New York City
In his attempt to “play fair” Scott Sherman appears to have learned his journalistic ethics from the New York Sun‘s Jacob Gershman [“The Mideast Comes to Columbia,” April 4]. Even the mainstream New York Times showed more journalistic professionalism in its coverage of the Columbia University witchhunt when it refused to engage in the kind of baseless character assassination in which Sherman engages.
Without providing a shred of evidence for his profile, Sherman describes me, among other things, as “dogmatic” and as “a man who traffics in absolutes, a man who often infuriates even those who are sympathetic to his views.” It is unclear how Sherman knows any of this. Has he spoken to all “those who are sympathetic to my views”? Did they all tell him that I often infuriate them? What are the signs of my dogmatism? How can one even begin to respond to such yellow journalism?
But as if this were not enough, Sherman adds that Edward Said “worried about his young friend’s propensity for careless rhetoric–a point that Massad himself acknowledged in his Al-Ahram obituary of Said.”
In fact, I acknowledged no such thing, as neither I nor Edward Said believed that my rhetoric was “careless.” Said was merely concerned about strategy and about my “youthful enthusiasm” (as he termed it) in criticizing certain enemies of the Palestinian struggle, not any alleged carelessness. Sherman’s purpose for such baseless descriptions is for Nation readers to dismiss my political views as akin to Daniel Pipes’s and Martin Kramer’s in their extremism, as he presents me as their mirror image. Sherman concludes: “Massad frequently acts out the [‘devil’] role by unleashing a steady stream of inflammatory anti-Zionist rhetoric: ‘racist Jewish state’ is a locution he constantly employs.”
My characterization of Israel as racist is not some ideological insult but rather a description of a country that has myriad laws that grant Jewish citizens rights and privileges that it denies to non-Jewish citizens. These include the Law of Return (1950), the Law of Absentee Property (1950), the Law of the State’s Property (1951), the Law of Citizenship (1952), the Status Law (1952), the Israel Lands Administration Law (1960), the Construction and Building Law (1951) and myriad others.

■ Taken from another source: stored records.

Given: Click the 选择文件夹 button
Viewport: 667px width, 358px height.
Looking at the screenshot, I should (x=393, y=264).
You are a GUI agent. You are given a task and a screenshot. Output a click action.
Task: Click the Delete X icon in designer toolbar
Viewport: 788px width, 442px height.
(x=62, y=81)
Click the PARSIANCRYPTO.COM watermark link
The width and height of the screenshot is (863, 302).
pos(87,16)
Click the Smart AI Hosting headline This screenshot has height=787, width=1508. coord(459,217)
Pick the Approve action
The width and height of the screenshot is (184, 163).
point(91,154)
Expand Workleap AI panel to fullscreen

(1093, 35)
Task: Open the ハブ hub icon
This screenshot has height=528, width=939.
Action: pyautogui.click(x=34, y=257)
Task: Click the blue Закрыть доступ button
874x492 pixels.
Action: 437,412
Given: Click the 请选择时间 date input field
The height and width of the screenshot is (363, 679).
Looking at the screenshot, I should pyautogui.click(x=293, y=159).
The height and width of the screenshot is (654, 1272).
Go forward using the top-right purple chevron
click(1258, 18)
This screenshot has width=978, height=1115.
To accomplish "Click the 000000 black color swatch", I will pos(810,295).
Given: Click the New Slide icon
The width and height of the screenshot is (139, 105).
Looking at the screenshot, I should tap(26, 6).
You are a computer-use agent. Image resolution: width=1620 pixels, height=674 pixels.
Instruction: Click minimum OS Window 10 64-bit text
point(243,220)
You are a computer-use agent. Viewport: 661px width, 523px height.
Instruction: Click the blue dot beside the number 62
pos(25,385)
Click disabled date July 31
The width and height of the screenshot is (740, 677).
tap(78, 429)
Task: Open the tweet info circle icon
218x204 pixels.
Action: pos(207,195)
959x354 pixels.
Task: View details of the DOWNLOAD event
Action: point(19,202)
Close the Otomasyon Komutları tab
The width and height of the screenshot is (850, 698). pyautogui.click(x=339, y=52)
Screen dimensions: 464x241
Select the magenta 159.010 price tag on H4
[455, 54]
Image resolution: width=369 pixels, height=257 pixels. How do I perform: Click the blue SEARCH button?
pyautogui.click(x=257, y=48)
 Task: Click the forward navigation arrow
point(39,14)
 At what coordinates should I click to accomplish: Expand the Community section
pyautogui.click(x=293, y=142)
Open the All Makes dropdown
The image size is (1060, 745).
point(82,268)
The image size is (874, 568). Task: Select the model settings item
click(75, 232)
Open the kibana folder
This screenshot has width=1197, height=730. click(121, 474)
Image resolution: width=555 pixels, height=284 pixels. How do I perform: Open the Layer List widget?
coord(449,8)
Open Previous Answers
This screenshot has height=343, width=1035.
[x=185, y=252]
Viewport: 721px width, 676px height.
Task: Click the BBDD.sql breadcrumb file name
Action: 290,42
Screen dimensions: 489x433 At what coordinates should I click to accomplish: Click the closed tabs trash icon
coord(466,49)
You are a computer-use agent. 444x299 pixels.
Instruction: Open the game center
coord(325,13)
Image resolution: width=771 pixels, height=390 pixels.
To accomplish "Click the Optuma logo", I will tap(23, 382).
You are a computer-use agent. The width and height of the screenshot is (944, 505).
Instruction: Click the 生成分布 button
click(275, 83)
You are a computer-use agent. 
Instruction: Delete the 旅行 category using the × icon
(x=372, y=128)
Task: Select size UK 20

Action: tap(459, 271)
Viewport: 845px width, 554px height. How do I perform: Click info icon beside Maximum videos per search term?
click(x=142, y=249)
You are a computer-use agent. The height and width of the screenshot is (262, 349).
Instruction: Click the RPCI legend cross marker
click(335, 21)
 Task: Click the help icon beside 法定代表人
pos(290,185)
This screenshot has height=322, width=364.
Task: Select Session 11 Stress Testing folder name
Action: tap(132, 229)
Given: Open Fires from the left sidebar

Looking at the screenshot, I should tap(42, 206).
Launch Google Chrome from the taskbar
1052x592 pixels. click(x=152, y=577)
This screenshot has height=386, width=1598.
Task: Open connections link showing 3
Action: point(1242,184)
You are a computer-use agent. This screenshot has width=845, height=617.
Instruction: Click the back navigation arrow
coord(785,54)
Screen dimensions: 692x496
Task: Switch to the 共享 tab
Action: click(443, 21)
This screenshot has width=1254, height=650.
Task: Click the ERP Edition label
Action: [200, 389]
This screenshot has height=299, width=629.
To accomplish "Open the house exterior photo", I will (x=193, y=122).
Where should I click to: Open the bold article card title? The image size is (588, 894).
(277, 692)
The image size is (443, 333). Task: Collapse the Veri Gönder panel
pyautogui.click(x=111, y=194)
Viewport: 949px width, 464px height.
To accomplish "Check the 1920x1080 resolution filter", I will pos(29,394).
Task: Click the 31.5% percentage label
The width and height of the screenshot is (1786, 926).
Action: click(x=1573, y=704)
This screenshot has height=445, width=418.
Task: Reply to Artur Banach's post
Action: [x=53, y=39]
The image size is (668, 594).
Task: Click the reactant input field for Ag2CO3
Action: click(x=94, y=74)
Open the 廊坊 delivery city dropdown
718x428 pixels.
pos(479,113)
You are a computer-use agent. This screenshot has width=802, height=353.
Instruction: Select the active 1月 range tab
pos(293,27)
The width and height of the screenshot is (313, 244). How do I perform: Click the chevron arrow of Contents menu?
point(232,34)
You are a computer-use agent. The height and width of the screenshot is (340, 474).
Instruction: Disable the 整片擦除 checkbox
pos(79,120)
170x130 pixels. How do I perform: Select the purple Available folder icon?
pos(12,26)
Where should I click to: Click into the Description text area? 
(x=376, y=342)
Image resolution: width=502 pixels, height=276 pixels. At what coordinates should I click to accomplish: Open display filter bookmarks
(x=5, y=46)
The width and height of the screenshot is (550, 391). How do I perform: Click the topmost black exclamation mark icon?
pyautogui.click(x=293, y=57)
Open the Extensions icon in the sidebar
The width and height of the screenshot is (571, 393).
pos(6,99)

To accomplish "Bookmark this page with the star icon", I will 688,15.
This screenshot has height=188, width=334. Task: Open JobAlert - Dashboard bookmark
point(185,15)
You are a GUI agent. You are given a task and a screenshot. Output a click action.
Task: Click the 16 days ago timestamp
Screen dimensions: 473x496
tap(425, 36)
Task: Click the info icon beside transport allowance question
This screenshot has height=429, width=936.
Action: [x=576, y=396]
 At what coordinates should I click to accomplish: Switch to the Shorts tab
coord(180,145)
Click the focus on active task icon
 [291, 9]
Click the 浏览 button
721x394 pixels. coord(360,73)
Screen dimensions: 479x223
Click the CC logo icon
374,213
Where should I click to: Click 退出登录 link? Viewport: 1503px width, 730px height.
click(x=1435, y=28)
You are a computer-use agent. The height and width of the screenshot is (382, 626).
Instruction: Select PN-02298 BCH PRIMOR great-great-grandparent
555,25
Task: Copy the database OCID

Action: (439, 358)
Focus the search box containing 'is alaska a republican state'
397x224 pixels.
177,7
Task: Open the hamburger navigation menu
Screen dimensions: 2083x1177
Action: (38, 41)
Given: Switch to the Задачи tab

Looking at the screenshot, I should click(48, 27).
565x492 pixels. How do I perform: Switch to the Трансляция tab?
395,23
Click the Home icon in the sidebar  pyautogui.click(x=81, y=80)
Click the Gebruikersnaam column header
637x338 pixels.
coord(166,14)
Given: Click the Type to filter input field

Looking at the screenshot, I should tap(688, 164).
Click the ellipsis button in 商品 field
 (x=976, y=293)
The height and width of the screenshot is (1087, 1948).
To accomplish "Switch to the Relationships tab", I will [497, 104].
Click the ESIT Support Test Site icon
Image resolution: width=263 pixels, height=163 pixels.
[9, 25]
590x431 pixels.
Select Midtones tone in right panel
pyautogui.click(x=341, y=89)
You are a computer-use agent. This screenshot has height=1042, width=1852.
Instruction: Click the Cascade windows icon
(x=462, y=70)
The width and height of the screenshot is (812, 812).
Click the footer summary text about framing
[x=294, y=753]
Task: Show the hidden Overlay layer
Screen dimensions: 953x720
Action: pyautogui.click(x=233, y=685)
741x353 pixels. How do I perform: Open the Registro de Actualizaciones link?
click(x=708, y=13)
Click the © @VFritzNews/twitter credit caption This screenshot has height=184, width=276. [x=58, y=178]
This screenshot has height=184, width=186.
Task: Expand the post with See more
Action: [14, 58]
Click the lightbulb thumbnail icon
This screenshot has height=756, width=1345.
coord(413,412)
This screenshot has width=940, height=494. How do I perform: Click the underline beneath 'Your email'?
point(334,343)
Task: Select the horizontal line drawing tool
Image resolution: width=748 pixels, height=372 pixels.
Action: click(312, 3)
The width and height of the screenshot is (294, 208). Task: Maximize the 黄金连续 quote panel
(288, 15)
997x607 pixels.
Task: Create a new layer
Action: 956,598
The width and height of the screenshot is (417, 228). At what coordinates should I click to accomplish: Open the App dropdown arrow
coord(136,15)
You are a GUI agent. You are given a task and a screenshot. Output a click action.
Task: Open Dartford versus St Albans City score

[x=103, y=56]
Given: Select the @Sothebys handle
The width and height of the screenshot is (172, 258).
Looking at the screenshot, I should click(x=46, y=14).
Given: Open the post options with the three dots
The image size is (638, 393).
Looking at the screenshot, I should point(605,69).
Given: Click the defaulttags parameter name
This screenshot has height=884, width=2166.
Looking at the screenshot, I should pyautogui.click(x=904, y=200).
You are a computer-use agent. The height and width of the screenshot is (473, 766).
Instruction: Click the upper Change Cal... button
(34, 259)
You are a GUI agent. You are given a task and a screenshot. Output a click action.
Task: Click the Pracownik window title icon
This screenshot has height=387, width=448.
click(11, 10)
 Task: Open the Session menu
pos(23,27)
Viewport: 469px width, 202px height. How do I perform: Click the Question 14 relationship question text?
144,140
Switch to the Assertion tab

This racist character of the country extends to the maintenance of the exclusive Jewish symbolism that Israel deploys, ranging from its Jewish flag and national anthem (which speaks only of Jews) to its ceremonial national days and the practices of institutionalized discrimination against its Arab non-Jewish citizens in every facet of life. I am not sure why Sherman finds this “inflammatory.” Would calling the United States during segregation or South Africa during apartheid racist countries also be considered “inflammatory” anti-American or anti-South African rhetoric?